**EXERCISE PROMPT**
Where the records below show a line containing "is (817, 932).", start copying; end with the line containing "Task: Click the ST position badge icon", and copy it too.

**Saved data entries**
--*--
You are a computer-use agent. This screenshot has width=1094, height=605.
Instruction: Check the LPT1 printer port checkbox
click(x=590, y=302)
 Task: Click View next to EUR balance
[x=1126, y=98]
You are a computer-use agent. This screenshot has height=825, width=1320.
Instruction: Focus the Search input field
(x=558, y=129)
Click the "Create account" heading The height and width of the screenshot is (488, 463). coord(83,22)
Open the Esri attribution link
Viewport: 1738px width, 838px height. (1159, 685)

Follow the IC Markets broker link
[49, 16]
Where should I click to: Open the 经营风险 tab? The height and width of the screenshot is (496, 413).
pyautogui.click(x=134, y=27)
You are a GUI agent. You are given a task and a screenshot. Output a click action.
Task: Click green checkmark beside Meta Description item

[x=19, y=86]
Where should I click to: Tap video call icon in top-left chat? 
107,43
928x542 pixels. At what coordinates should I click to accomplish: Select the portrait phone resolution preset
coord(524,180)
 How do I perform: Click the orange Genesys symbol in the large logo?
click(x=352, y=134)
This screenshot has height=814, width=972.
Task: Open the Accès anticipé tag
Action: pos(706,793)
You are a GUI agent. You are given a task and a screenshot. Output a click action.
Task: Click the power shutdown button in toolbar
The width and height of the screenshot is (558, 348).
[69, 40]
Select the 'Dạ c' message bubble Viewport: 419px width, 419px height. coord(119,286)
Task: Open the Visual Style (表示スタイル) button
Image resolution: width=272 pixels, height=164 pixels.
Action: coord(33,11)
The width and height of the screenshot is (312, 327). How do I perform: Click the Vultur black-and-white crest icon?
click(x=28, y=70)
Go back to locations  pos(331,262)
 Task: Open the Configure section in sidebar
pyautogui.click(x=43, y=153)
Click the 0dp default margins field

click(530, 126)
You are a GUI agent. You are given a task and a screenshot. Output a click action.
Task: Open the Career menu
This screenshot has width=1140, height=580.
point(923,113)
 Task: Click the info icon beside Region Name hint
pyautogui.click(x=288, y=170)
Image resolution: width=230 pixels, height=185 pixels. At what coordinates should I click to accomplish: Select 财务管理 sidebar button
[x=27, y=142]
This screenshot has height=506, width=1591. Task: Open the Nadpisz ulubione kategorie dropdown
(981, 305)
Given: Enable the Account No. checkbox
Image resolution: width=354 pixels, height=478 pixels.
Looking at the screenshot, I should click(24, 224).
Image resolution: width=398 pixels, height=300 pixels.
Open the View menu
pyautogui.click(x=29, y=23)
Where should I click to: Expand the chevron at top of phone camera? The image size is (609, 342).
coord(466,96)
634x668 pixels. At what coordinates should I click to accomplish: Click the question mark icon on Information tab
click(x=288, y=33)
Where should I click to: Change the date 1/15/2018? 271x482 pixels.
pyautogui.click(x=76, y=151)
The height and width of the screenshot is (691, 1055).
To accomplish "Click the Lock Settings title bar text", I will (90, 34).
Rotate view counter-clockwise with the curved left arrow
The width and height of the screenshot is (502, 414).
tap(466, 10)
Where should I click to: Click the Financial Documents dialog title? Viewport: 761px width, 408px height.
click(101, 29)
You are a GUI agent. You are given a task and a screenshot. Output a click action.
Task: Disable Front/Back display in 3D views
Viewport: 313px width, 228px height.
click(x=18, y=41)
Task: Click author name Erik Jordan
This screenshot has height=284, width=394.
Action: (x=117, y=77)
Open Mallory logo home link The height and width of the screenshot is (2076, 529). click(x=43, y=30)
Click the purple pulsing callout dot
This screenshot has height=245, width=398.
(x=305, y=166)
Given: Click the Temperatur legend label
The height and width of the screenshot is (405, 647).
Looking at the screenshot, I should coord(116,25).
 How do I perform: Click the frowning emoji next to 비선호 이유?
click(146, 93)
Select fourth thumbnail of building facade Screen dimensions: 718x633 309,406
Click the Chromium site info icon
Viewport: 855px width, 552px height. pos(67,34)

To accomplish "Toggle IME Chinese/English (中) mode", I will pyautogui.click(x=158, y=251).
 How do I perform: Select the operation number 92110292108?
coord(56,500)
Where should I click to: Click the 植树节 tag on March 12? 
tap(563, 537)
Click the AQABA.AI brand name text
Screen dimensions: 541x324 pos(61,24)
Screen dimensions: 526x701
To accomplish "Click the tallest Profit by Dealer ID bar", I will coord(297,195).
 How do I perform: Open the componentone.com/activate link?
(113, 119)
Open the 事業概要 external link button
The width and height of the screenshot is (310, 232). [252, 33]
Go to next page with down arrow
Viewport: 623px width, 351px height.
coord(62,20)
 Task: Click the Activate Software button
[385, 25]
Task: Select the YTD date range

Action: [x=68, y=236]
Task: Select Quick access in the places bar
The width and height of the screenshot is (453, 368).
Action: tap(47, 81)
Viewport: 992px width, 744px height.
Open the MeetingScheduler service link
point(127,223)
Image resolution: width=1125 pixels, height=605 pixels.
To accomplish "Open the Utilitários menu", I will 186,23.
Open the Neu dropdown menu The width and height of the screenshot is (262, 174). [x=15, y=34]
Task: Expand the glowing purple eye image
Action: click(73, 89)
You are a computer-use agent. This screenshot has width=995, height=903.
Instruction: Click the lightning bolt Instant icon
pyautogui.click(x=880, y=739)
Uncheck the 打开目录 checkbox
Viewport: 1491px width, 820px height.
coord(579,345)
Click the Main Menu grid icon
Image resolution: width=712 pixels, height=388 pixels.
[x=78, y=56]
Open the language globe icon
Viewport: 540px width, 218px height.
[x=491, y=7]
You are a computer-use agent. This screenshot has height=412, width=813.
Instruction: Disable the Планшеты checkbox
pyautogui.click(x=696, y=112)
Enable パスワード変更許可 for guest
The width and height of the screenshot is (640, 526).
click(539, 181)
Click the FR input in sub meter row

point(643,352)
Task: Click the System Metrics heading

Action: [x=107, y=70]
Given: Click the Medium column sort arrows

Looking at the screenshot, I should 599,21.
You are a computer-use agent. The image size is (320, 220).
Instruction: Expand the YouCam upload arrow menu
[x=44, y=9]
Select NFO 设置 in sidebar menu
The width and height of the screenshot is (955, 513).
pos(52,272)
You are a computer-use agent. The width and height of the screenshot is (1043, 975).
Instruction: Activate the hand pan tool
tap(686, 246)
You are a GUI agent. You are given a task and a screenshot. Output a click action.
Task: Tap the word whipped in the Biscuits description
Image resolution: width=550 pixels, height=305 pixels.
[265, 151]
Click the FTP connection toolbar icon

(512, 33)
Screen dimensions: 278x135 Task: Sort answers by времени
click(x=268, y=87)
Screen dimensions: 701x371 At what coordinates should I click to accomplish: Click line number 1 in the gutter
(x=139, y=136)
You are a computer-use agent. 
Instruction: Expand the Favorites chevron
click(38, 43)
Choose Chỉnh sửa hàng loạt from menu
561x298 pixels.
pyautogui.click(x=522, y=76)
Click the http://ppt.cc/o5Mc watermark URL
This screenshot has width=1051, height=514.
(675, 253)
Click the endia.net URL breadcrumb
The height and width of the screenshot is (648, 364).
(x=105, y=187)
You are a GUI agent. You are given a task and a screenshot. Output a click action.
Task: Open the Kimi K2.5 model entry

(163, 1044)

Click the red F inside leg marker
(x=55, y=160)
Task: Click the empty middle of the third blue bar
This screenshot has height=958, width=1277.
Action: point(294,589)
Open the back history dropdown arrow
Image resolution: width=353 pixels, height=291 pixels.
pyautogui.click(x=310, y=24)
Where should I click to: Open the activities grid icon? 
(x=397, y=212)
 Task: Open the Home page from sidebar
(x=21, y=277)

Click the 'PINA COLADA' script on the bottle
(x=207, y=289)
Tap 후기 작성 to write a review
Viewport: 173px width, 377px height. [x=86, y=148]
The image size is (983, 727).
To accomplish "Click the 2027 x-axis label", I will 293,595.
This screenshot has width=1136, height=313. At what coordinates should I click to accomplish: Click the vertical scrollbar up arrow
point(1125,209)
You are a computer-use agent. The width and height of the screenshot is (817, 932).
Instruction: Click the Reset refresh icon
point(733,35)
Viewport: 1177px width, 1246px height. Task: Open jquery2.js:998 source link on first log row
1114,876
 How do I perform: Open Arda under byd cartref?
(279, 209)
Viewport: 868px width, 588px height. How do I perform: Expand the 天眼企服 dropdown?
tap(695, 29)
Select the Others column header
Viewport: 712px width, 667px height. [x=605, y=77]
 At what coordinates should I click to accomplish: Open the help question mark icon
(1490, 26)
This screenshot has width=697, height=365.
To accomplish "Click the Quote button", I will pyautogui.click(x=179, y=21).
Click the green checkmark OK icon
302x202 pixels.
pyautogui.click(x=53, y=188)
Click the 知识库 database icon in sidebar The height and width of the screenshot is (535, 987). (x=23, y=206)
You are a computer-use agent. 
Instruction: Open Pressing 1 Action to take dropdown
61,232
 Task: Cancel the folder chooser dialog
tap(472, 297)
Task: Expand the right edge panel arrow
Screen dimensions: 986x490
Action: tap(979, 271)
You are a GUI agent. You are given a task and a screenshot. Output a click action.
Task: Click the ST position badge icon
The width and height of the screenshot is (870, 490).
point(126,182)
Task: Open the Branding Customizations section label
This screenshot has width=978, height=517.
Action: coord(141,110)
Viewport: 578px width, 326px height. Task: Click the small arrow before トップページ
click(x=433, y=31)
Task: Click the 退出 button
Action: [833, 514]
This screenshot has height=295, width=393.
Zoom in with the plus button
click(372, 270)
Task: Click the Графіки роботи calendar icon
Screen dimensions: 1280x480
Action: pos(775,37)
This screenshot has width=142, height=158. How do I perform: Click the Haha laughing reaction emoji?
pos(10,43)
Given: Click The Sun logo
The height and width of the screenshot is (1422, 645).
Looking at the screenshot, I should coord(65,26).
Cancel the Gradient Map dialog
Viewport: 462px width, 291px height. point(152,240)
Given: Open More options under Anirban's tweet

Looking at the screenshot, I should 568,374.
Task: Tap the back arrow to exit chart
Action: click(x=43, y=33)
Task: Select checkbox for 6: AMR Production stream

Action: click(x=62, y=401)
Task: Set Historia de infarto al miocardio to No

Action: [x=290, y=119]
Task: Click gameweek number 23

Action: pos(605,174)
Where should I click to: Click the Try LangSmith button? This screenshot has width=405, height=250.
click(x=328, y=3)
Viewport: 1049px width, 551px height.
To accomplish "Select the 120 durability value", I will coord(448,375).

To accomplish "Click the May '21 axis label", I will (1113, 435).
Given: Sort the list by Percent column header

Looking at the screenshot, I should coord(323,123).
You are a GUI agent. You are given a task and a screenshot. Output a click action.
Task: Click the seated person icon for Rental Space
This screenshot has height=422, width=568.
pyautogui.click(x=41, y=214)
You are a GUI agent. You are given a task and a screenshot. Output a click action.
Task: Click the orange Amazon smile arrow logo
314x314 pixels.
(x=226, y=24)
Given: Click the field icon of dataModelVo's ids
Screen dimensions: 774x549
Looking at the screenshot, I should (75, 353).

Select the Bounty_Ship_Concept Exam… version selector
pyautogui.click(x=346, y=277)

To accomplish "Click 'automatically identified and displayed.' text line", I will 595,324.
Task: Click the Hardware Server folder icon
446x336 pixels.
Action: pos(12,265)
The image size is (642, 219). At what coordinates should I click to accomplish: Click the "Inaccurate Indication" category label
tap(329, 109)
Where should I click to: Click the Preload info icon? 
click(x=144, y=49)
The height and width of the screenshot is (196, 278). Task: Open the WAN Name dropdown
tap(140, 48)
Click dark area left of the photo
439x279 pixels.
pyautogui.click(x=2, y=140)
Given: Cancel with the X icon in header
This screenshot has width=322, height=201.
--*--
**FINISHED EXERCISE**
You are a computer-use agent. The width and height of the screenshot is (817, 932).
Instruction: Click the Reset refresh icon
point(733,35)
Viewport: 1177px width, 1246px height. Task: Open jquery2.js:998 source link on first log row
1114,876
 How do I perform: Open Arda under byd cartref?
(279, 209)
Viewport: 868px width, 588px height. How do I perform: Expand the 天眼企服 dropdown?
tap(695, 29)
Select the Others column header
Viewport: 712px width, 667px height. [x=605, y=77]
 At what coordinates should I click to accomplish: Open the help question mark icon
(1490, 26)
This screenshot has width=697, height=365.
To accomplish "Click the Quote button", I will pyautogui.click(x=179, y=21).
Click the green checkmark OK icon
302x202 pixels.
pyautogui.click(x=53, y=188)
Click the 知识库 database icon in sidebar The height and width of the screenshot is (535, 987). (x=23, y=206)
You are a computer-use agent. 
Instruction: Open Pressing 1 Action to take dropdown
61,232
 Task: Cancel the folder chooser dialog
tap(472, 297)
Task: Expand the right edge panel arrow
Screen dimensions: 986x490
Action: tap(979, 271)
You are a GUI agent. You are given a task and a screenshot. Output a click action.
Task: Click the ST position badge icon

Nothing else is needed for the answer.